== AVAILABLE RECORDS

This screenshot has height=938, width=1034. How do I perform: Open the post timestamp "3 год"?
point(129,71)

====
== AVAILABLE RECORDS

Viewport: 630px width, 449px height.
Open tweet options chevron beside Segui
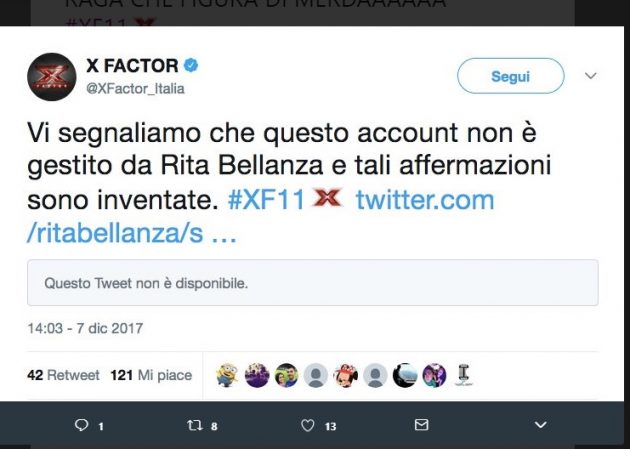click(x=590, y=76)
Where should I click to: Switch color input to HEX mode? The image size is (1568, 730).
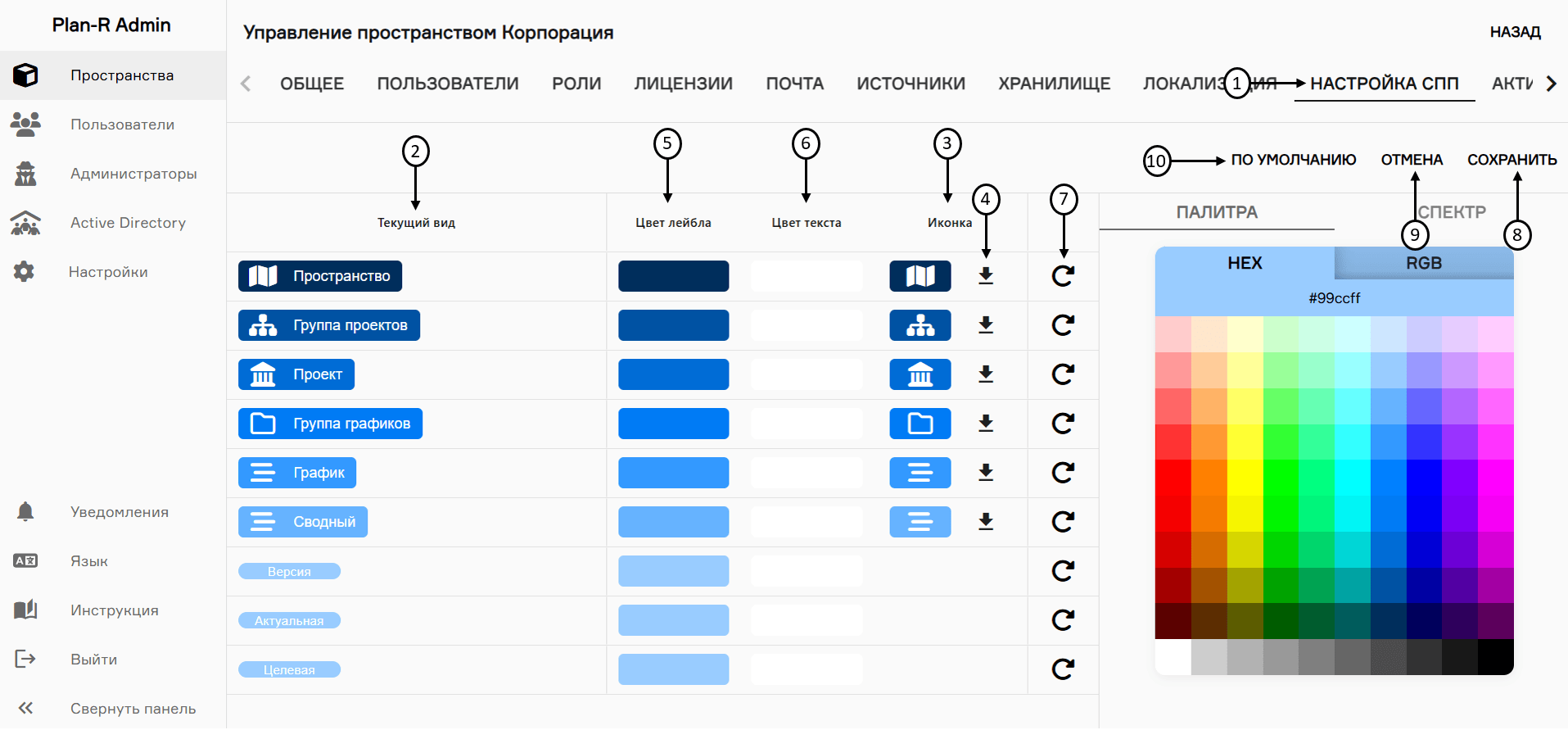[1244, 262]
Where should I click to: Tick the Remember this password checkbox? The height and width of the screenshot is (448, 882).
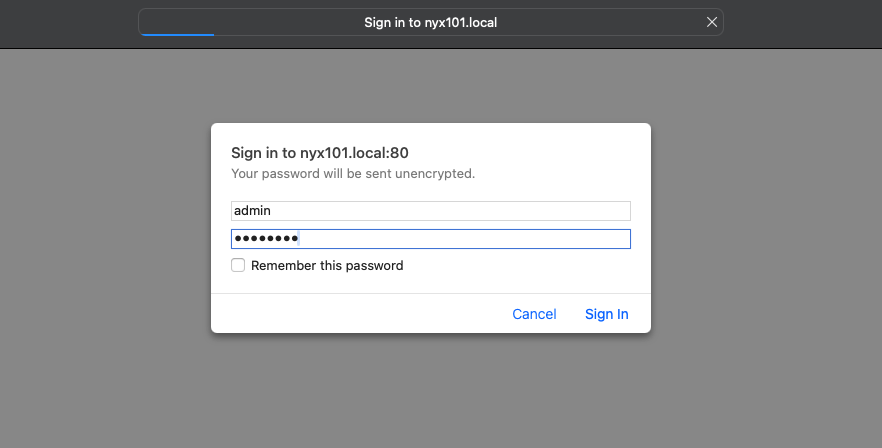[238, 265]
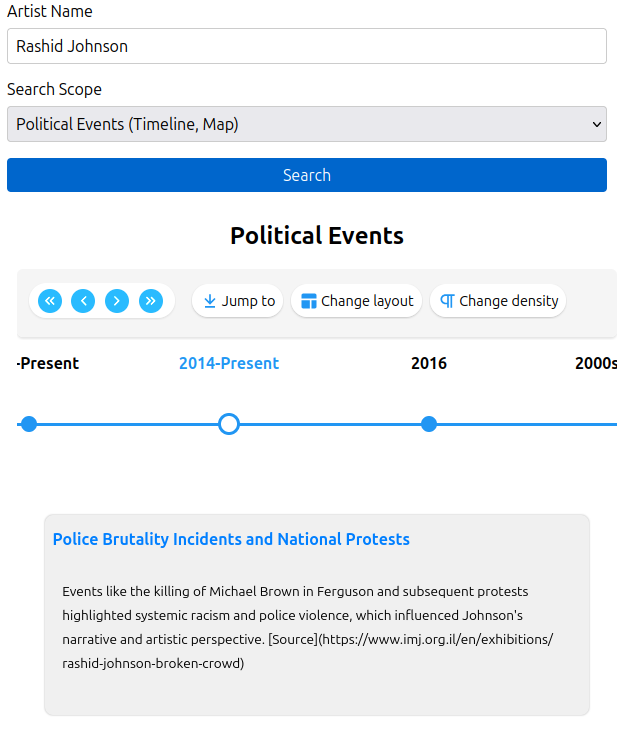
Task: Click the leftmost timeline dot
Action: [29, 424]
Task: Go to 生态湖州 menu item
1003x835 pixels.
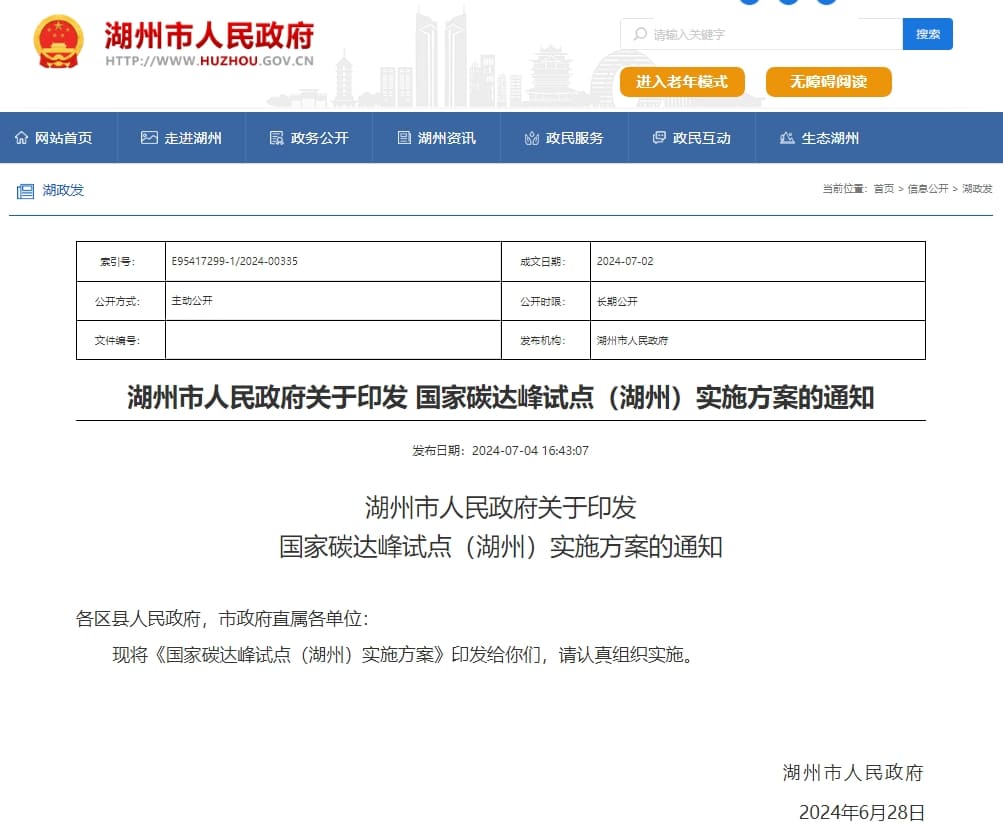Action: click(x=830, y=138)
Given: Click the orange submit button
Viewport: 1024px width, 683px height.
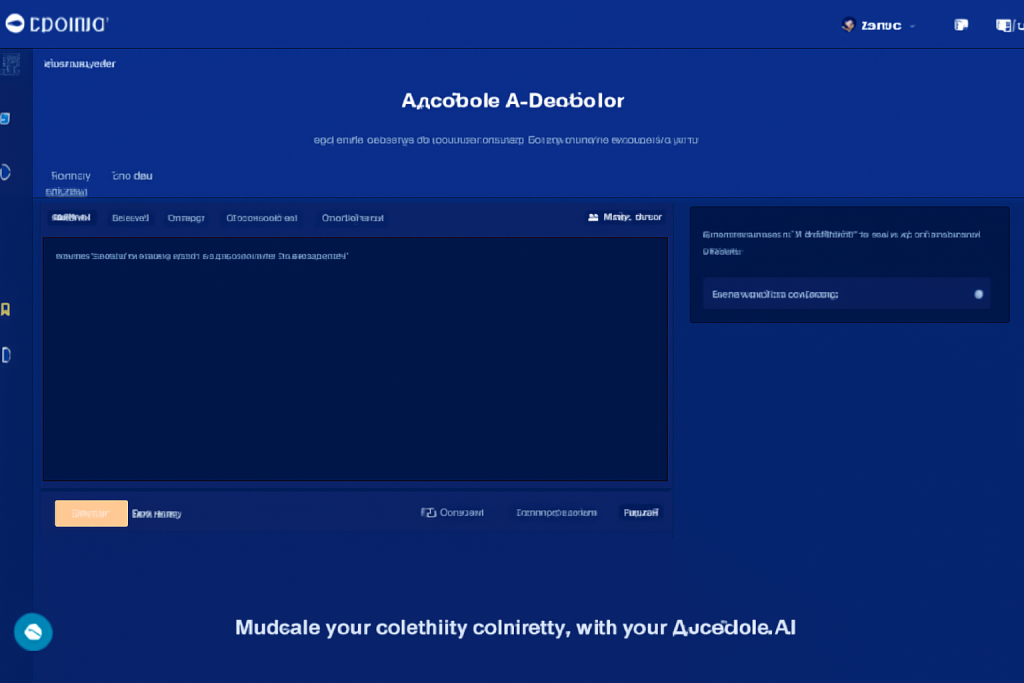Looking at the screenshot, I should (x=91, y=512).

====

§ **EXERCISE BRIEF**
Using the data above, give again exactly the lines starting at the one holding "Where should I click to: Tick" and ending at the one holding "Given: Click the orange submit button", inclusive, and nothing more. Omit the pictures.

§ **YOUR RESPONSE**
Where should I click to: Tick the Remember this password checkbox? The height and width of the screenshot is (448, 882).
[238, 265]
Task: Click the leftmost timeline dot
Action: [29, 424]
Task: Go to 生态湖州 menu item
1003x835 pixels.
Action: click(x=830, y=138)
Given: Click the orange submit button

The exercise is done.